[Target pointing records]
>> Begin

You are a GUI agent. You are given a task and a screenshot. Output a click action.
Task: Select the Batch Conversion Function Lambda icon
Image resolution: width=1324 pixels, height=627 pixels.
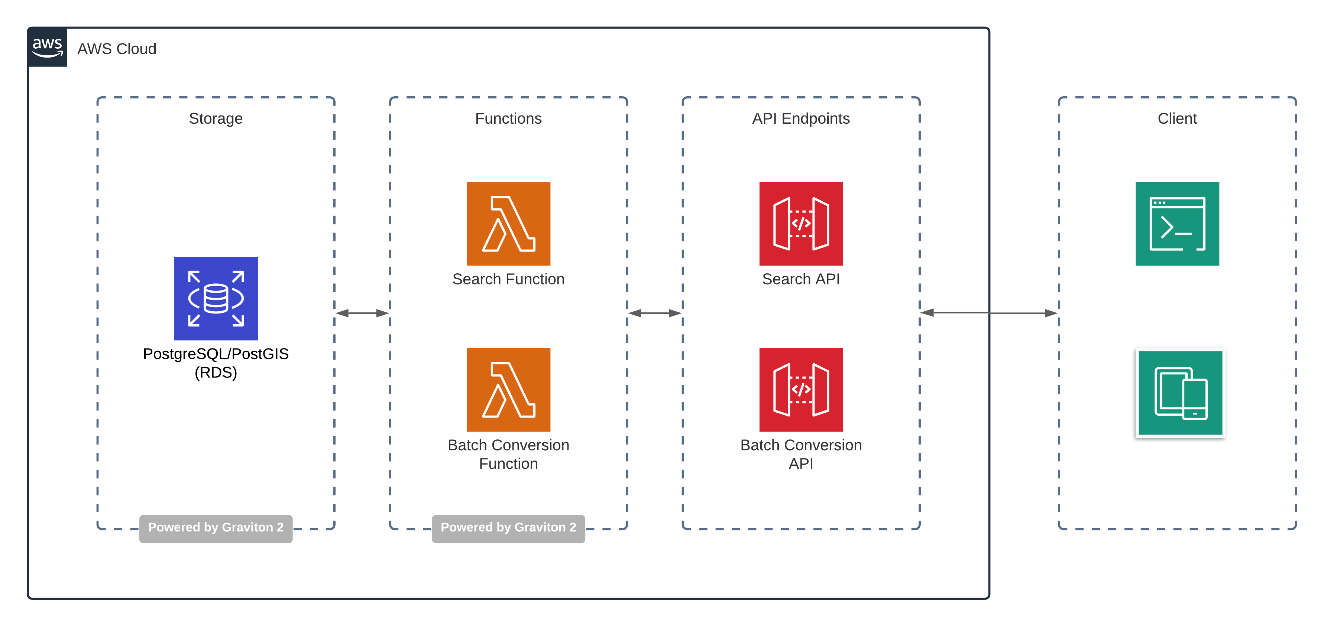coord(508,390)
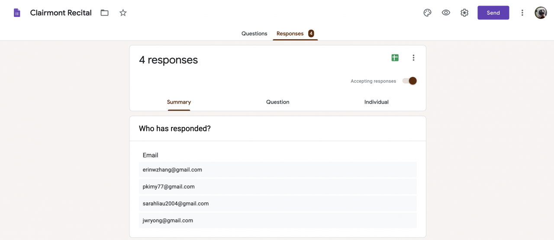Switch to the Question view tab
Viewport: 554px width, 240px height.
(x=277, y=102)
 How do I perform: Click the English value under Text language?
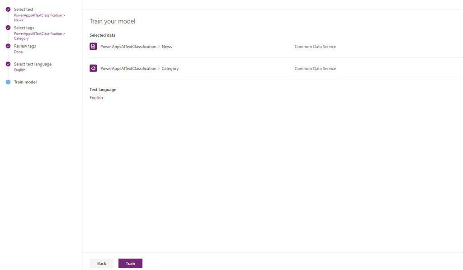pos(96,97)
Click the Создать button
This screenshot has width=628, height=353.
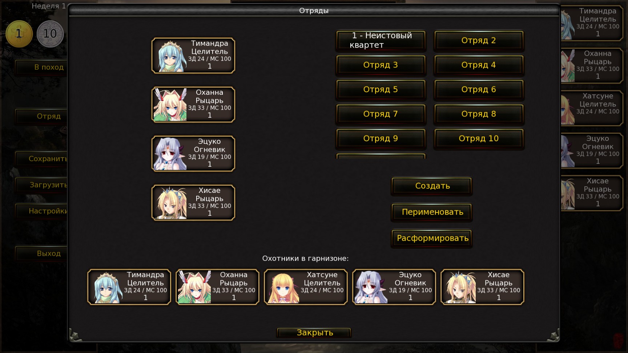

>> End

Return every line of the records above word for word, leaving out the pictures.

[IN RESPONSE]
You are a GUI agent. You are given a task and a screenshot. Output a click action.
Task: Select the Batch Conversion Function Lambda icon
Image resolution: width=1324 pixels, height=627 pixels.
coord(508,390)
Switch to the Question view tab
Viewport: 554px width, 240px height.
(x=277, y=102)
 How do I perform: Click the English value under Text language?
pos(96,97)
Click the Создать button
This screenshot has width=628, height=353.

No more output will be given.